Дудочник снял заплечный мешок, поставил на землю и встал на колени у входа в шахту. И хотя я не сказала этого вслух, при мысли о том, что в темноте я буду не одна, стало легче.
С вещмешками мы бы не пролезли в шахту, поэтому набили карманы спичками и вяленым мясом и наполнили лампу маслом. Я повесила на плечо флягу с водой, а остальные вещи мы спрятали под валуном по соседству.
Дудочник зажег лампу.
— Я пойду первым, — решил он.
— Не выйдет. Мне нужно чувствовать, куда идти.
Я взяла лампу, хотя вести меня предстояло не глазам, а ненадежному разуму, который уже рвался вперед, нащупывая пустоты, изъяны, преграды.
— Готов? — спросила я.
— Конечно, — улыбнулся Дудочник. — Я следую за провидицей, которая идет путем неудавшегося побега сотни лет назад умершего незнакомца в подземелье, набитое солдатами Синедриона. Что тут может пойти не так?
Глава 32
Я уже бывала в замкнутых пространствах. Мы с Кипом уходили из Уиндхема темными тесными туннелями. А труба, выведшая нас из зала с резервуарами, была душной и темной, но тогда у нас не оставалось времени на подготовку и страхи. Однако ничто не шло в сравнение с этим медленным спуском в подземелье по такой узкой шахте, что мне приходилось держать руки над головой, потому что иначе застрянешь.
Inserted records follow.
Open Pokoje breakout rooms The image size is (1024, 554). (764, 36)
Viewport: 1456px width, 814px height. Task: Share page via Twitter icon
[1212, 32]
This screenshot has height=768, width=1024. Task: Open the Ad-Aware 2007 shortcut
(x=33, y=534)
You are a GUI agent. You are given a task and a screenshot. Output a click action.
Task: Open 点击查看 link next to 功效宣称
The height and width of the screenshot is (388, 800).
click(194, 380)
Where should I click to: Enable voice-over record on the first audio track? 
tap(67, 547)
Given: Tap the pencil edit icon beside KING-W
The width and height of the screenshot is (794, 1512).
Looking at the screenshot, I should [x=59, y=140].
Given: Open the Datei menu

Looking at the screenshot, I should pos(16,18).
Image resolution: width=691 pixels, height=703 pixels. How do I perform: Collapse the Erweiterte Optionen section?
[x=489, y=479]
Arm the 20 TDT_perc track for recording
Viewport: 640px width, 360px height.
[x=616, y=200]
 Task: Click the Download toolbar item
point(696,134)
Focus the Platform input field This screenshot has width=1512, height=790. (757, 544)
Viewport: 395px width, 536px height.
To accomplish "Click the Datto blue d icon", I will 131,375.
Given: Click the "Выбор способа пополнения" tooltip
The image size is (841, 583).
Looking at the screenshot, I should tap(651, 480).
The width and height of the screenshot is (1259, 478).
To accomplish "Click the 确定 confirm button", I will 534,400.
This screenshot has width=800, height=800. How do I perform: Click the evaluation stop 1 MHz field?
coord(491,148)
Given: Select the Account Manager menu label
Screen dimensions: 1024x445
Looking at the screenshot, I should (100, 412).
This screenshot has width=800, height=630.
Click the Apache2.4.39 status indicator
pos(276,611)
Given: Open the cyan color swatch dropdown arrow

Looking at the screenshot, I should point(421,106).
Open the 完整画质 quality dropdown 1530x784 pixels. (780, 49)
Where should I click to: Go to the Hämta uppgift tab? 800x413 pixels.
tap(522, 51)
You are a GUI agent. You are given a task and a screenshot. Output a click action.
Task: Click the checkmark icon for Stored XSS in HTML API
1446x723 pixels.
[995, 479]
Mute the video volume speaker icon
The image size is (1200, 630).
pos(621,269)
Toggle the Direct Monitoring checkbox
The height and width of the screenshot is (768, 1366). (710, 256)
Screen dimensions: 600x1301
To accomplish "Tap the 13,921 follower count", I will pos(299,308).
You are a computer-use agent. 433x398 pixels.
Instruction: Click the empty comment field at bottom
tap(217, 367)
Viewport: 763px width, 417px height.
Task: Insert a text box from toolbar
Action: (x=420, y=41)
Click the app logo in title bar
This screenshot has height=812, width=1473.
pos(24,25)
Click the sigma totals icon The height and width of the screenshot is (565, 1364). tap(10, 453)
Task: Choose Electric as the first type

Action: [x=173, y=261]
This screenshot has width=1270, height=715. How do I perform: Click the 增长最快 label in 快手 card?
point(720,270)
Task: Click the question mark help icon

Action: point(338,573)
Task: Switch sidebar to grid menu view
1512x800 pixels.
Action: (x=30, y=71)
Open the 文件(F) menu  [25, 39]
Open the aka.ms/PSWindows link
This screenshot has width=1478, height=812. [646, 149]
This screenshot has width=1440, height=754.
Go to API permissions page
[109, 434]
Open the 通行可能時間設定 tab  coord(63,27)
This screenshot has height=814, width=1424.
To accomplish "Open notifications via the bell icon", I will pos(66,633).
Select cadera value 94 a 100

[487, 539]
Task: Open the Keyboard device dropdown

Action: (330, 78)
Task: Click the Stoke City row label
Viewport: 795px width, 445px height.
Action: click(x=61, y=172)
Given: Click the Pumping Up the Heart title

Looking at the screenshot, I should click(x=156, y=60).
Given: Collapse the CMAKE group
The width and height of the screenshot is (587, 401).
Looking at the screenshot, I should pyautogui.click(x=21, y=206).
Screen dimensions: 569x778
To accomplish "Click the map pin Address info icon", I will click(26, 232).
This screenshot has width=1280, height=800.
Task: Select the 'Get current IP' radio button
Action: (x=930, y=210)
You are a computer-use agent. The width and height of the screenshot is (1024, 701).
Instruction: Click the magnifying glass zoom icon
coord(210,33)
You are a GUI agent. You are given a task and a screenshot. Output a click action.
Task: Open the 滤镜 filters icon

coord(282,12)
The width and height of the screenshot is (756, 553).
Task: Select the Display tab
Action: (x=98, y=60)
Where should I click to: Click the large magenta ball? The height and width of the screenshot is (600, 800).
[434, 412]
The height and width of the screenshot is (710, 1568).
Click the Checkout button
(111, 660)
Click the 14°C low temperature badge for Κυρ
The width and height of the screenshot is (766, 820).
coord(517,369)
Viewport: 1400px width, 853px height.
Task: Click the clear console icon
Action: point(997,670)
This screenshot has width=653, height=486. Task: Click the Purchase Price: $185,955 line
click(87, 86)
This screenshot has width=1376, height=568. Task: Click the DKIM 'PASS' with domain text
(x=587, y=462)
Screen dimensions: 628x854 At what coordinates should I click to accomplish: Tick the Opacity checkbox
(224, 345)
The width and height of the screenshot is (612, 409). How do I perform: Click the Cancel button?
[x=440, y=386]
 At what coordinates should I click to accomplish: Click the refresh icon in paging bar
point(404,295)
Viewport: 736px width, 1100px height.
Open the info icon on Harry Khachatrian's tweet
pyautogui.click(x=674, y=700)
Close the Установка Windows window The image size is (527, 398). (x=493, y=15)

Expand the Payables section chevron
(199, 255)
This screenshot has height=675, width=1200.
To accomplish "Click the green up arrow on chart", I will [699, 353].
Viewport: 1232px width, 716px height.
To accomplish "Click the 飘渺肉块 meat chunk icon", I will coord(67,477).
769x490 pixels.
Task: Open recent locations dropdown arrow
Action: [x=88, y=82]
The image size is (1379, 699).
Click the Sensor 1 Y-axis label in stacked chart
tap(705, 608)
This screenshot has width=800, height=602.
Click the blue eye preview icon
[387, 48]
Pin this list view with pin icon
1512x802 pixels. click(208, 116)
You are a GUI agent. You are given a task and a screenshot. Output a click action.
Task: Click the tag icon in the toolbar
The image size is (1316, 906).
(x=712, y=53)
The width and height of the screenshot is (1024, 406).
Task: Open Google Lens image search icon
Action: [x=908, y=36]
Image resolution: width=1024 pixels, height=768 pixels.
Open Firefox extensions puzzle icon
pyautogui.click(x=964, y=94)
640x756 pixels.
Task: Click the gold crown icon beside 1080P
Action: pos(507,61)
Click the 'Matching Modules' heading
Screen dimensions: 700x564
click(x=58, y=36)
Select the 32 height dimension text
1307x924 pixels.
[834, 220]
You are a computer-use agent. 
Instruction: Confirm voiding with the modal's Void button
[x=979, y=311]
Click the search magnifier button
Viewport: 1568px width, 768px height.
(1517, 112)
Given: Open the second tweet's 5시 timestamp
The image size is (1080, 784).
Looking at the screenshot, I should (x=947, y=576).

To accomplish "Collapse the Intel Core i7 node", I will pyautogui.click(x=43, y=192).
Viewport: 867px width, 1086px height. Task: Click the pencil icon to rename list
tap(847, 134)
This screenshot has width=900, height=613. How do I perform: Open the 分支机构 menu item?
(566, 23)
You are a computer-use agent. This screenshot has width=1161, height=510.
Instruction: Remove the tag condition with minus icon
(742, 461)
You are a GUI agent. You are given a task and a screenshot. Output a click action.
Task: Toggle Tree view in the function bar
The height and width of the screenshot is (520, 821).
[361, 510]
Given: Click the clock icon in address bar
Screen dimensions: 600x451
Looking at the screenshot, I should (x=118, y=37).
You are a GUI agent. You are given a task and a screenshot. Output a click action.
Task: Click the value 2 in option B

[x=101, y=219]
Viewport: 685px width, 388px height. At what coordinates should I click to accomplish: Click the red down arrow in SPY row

Когда я попыталась поднять глаза на Дудочника, щека коснулась металлической стенки. В темноте я различала лишь контуры собственного тела и стенки шахты, поблескивающие в мерцающем свете лампы. Впереди, за пределами небольшого круга света от лампы, чернела тьма, которая по мере нашего продвижения сантиметр за сантиметром рассеивалась.
Развернуться там не представлялось возможности. Я старалась не думать о том, что мы станем делать, если упремся в завал. Шахта уходила вниз под настолько крутым углом, что было сложно понять, как вообще выбраться оттуда на поверхность. Несколько раз мне приходилось останавливаться, чтобы успокоиться. Я слышала, что Дудочник спускается вслед за мной: его дыхание, позвякивание ножей на поясе. По мере спуска становилось все теплее — в Ковчеге установился свой микроклимат, не имеющий ничего общего с холодной ночью наверху. Пот, смешавшись с туннельной пылью, превратился в липкую пасту. Скользкими руками я не могла удержаться за гладкие стенки, и поэтому не столько ползла, сколько съезжала. К прочим ощущениям прибавилась река — мы не слышали шума воды, но я чувствовала течение, которое усиливало вес, что уже и так давил на меня со всех сторон.